Testemunhas foram ameaçadas, diz ação
O juiz Arquelau Araújo Ribas, da 4ª Vara Criminal de Londrina, justificou a decretação da prisão dos acusados de movimentar contas no Banestado recorrendo ao artigo 311 do Código de Processo Penal (CPP). O artigo diz que a prisão preventiva é recomendável em pelo menos dois casos: garantir a ordem pública ou quando os acusados possam prejudicar o andamento da ação como ameaçar testemunhas. Isso, mesmo que alguns réus sejam primários, tenham bons antecedentes, residência e empregos fixos.

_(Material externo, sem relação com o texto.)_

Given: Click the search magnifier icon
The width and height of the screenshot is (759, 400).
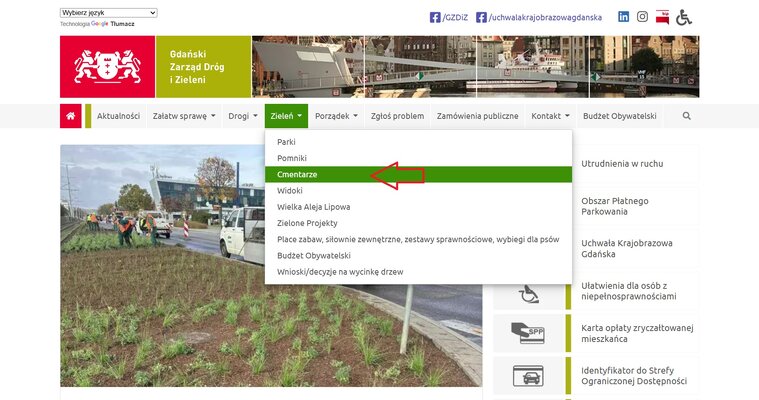Looking at the screenshot, I should click(686, 116).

No caso da ação proposta pelo MP, haveria indícios de ameaças contra testemunhas. Vários funcionários do Banestado, nos primeiros depoimentos, não indicaram o nome das pessoas que usaram as contas fantasmas. Só muito tempo depois disseram que correu no banco a informação de que (se eles revelassem o nome dos responsáveis) correriam até risco de vida, observou o juiz. E no crime de colarinho branco os dirigentes não aparecem, plantam informações.

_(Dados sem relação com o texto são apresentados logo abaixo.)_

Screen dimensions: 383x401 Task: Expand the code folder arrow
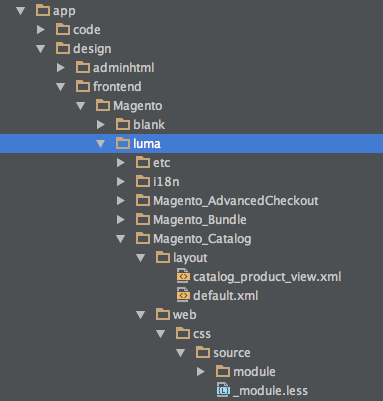pos(41,30)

O juiz observou que na investigação da máfia da propina, em São Paulo, ocorreram não apenas ameaças mas teve testemunha assassinada por ação do crime organizado. Claro que esse é um juízo provisório, que pode mudar durante a fase de instrução, ponderou.

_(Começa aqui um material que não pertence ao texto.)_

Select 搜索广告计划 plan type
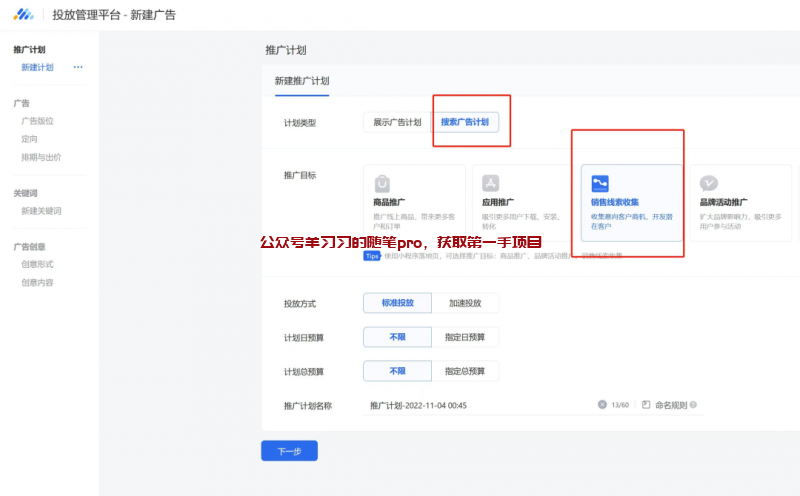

O juiz Arquelau Ribas adiantou que pretende ouvir nove dos 10 acusados nos dias 13, 14 e 15 próximos. O ex-diretor do Banestado, Gabriel Pires, que reside em Curitiba, deverá ser ouvido por carta-precatória. Além deles, somente a acusação arrolou no processo 26 testemunhas. Cada acusado poderá arrolar outras oito. Ele disse também que o prazo para conclusão do processo é de 82 dias a contar da denúncia. Mas o prazo pode ser dilatado desde que haja justificativa. (L.H.)